Output all entries below exactly as they are given.

Saved data entries:
^^^^^^^^^^^^^^^^

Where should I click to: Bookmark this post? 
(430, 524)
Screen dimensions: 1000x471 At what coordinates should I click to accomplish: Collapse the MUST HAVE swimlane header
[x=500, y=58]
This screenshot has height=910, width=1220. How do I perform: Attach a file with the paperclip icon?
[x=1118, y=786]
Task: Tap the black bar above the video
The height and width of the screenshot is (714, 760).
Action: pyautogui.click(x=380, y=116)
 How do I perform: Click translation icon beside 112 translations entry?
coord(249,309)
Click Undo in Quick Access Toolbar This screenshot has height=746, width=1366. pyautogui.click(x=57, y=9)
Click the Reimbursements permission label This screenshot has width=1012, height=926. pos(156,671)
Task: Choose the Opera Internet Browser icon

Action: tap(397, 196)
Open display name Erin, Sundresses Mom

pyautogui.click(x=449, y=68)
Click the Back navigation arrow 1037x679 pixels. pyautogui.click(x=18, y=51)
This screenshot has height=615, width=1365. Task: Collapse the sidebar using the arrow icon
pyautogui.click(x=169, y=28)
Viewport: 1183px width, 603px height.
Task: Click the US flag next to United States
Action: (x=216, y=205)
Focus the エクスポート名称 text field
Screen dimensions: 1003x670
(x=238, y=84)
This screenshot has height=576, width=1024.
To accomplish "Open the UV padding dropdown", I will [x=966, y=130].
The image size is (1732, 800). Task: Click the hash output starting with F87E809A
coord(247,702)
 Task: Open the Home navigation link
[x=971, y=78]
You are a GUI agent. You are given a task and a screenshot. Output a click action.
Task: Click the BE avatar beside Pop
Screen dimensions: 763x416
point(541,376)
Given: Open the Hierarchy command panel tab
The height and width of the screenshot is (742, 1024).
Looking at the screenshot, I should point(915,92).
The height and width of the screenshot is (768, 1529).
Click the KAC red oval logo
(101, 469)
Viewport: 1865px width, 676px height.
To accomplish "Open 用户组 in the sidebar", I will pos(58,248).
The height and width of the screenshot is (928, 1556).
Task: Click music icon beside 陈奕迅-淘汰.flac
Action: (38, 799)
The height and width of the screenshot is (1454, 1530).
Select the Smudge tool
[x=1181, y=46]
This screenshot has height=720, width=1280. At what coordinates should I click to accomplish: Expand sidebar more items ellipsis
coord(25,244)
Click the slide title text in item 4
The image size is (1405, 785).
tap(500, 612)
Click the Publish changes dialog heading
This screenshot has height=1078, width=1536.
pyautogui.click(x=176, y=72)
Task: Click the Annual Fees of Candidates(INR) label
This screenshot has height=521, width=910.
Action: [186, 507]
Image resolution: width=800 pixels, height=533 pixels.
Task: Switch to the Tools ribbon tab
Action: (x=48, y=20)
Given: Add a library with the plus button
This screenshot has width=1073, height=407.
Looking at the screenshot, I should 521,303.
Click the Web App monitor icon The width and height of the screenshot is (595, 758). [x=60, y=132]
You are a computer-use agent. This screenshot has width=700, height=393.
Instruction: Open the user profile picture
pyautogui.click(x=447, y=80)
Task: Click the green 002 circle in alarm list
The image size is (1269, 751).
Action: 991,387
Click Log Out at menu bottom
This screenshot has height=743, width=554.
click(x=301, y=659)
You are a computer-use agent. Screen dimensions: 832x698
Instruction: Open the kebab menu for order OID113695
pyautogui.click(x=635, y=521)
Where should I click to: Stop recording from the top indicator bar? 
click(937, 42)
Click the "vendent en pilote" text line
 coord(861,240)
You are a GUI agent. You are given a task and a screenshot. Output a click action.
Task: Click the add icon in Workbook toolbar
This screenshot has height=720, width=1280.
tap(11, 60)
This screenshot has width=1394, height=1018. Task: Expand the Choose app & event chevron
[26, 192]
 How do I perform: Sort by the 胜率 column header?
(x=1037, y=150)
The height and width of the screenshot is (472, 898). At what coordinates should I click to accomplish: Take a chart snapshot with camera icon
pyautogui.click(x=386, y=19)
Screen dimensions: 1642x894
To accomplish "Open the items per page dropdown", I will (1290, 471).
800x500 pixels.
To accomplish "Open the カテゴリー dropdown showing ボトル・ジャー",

^^^^^^^^^^^^^^^^

▶ ANSWER AREA
Where should I click to: Bookmark this post? 
(430, 524)
Screen dimensions: 1000x471 At what coordinates should I click to accomplish: Collapse the MUST HAVE swimlane header
[x=500, y=58]
This screenshot has height=910, width=1220. How do I perform: Attach a file with the paperclip icon?
[x=1118, y=786]
Task: Tap the black bar above the video
The height and width of the screenshot is (714, 760).
Action: pyautogui.click(x=380, y=116)
 How do I perform: Click translation icon beside 112 translations entry?
coord(249,309)
Click Undo in Quick Access Toolbar This screenshot has height=746, width=1366. pyautogui.click(x=57, y=9)
Click the Reimbursements permission label This screenshot has width=1012, height=926. pos(156,671)
Task: Choose the Opera Internet Browser icon

Action: tap(397, 196)
Open display name Erin, Sundresses Mom

pyautogui.click(x=449, y=68)
Click the Back navigation arrow 1037x679 pixels. pyautogui.click(x=18, y=51)
This screenshot has height=615, width=1365. Task: Collapse the sidebar using the arrow icon
pyautogui.click(x=169, y=28)
Viewport: 1183px width, 603px height.
Task: Click the US flag next to United States
Action: (x=216, y=205)
Focus the エクスポート名称 text field
Screen dimensions: 1003x670
(x=238, y=84)
This screenshot has height=576, width=1024.
To accomplish "Open the UV padding dropdown", I will [x=966, y=130].
The image size is (1732, 800). Task: Click the hash output starting with F87E809A
coord(247,702)
 Task: Open the Home navigation link
[x=971, y=78]
You are a GUI agent. You are given a task and a screenshot. Output a click action.
Task: Click the BE avatar beside Pop
Screen dimensions: 763x416
point(541,376)
Given: Open the Hierarchy command panel tab
The height and width of the screenshot is (742, 1024).
Looking at the screenshot, I should point(915,92).
The height and width of the screenshot is (768, 1529).
Click the KAC red oval logo
(101, 469)
Viewport: 1865px width, 676px height.
To accomplish "Open 用户组 in the sidebar", I will pos(58,248).
The height and width of the screenshot is (928, 1556).
Task: Click music icon beside 陈奕迅-淘汰.flac
Action: (38, 799)
The height and width of the screenshot is (1454, 1530).
Select the Smudge tool
[x=1181, y=46]
This screenshot has height=720, width=1280. At what coordinates should I click to accomplish: Expand sidebar more items ellipsis
coord(25,244)
Click the slide title text in item 4
The image size is (1405, 785).
tap(500, 612)
Click the Publish changes dialog heading
This screenshot has height=1078, width=1536.
pyautogui.click(x=176, y=72)
Task: Click the Annual Fees of Candidates(INR) label
This screenshot has height=521, width=910.
Action: [186, 507]
Image resolution: width=800 pixels, height=533 pixels.
Task: Switch to the Tools ribbon tab
Action: (x=48, y=20)
Given: Add a library with the plus button
This screenshot has width=1073, height=407.
Looking at the screenshot, I should 521,303.
Click the Web App monitor icon The width and height of the screenshot is (595, 758). [x=60, y=132]
You are a computer-use agent. This screenshot has width=700, height=393.
Instruction: Open the user profile picture
pyautogui.click(x=447, y=80)
Task: Click the green 002 circle in alarm list
The image size is (1269, 751).
Action: 991,387
Click Log Out at menu bottom
This screenshot has height=743, width=554.
click(x=301, y=659)
You are a computer-use agent. Screen dimensions: 832x698
Instruction: Open the kebab menu for order OID113695
pyautogui.click(x=635, y=521)
Where should I click to: Stop recording from the top indicator bar? 
click(937, 42)
Click the "vendent en pilote" text line
 coord(861,240)
You are a GUI agent. You are given a task and a screenshot. Output a click action.
Task: Click the add icon in Workbook toolbar
This screenshot has height=720, width=1280.
tap(11, 60)
This screenshot has width=1394, height=1018. Task: Expand the Choose app & event chevron
[26, 192]
 How do I perform: Sort by the 胜率 column header?
(x=1037, y=150)
The height and width of the screenshot is (472, 898). At what coordinates should I click to accomplish: Take a chart snapshot with camera icon
pyautogui.click(x=386, y=19)
Screen dimensions: 1642x894
To accomplish "Open the items per page dropdown", I will (1290, 471).
800x500 pixels.
To accomplish "Open the カテゴリー dropdown showing ボトル・ジャー",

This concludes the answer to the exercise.